*SHORT EXERCISE*
Will you quote all of the records below, word for word?

*EXTRACTED INFORMATION*

^^^^

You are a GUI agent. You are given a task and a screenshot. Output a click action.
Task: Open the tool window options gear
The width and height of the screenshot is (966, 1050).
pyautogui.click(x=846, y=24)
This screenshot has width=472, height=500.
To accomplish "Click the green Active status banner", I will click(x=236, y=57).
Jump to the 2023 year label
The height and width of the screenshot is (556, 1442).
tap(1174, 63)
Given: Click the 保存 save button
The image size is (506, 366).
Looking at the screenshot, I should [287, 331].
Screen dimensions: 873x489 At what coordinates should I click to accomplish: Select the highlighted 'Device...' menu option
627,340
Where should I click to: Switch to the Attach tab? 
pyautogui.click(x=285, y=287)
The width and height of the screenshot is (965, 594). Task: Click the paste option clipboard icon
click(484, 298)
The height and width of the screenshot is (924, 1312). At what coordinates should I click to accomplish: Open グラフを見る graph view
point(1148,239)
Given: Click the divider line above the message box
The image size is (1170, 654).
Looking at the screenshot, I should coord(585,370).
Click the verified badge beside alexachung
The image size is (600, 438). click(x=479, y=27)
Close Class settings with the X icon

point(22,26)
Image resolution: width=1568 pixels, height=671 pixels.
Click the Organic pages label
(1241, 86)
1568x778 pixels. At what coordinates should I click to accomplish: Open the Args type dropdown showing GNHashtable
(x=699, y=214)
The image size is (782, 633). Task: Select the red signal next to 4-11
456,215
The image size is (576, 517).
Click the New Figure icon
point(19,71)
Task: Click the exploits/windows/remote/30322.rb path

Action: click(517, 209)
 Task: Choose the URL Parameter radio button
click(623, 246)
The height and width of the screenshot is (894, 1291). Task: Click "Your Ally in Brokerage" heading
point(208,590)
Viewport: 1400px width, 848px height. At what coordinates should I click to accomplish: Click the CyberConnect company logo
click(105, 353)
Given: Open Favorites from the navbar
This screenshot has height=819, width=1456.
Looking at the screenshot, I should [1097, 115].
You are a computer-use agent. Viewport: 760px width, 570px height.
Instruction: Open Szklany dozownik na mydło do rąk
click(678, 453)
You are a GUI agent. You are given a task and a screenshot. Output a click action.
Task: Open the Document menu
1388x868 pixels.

^^^^

*THE COMPLETED TASK*
You are a GUI agent. You are given a task and a screenshot. Output a click action.
Task: Open the tool window options gear
The width and height of the screenshot is (966, 1050).
pyautogui.click(x=846, y=24)
This screenshot has width=472, height=500.
To accomplish "Click the green Active status banner", I will click(x=236, y=57).
Jump to the 2023 year label
The height and width of the screenshot is (556, 1442).
tap(1174, 63)
Given: Click the 保存 save button
The image size is (506, 366).
Looking at the screenshot, I should [287, 331].
Screen dimensions: 873x489 At what coordinates should I click to accomplish: Select the highlighted 'Device...' menu option
627,340
Where should I click to: Switch to the Attach tab? 
pyautogui.click(x=285, y=287)
The width and height of the screenshot is (965, 594). Task: Click the paste option clipboard icon
click(484, 298)
The height and width of the screenshot is (924, 1312). At what coordinates should I click to accomplish: Open グラフを見る graph view
point(1148,239)
Given: Click the divider line above the message box
The image size is (1170, 654).
Looking at the screenshot, I should coord(585,370).
Click the verified badge beside alexachung
The image size is (600, 438). click(x=479, y=27)
Close Class settings with the X icon

point(22,26)
Image resolution: width=1568 pixels, height=671 pixels.
Click the Organic pages label
(1241, 86)
1568x778 pixels. At what coordinates should I click to accomplish: Open the Args type dropdown showing GNHashtable
(x=699, y=214)
The image size is (782, 633). Task: Select the red signal next to 4-11
456,215
The image size is (576, 517).
Click the New Figure icon
point(19,71)
Task: Click the exploits/windows/remote/30322.rb path

Action: click(517, 209)
 Task: Choose the URL Parameter radio button
click(623, 246)
The height and width of the screenshot is (894, 1291). Task: Click "Your Ally in Brokerage" heading
point(208,590)
Viewport: 1400px width, 848px height. At what coordinates should I click to accomplish: Click the CyberConnect company logo
click(105, 353)
Given: Open Favorites from the navbar
This screenshot has height=819, width=1456.
Looking at the screenshot, I should [1097, 115].
You are a computer-use agent. Viewport: 760px width, 570px height.
Instruction: Open Szklany dozownik na mydło do rąk
click(678, 453)
You are a GUI agent. You are given a task and a screenshot. Output a click action.
Task: Open the Document menu
1388x868 pixels.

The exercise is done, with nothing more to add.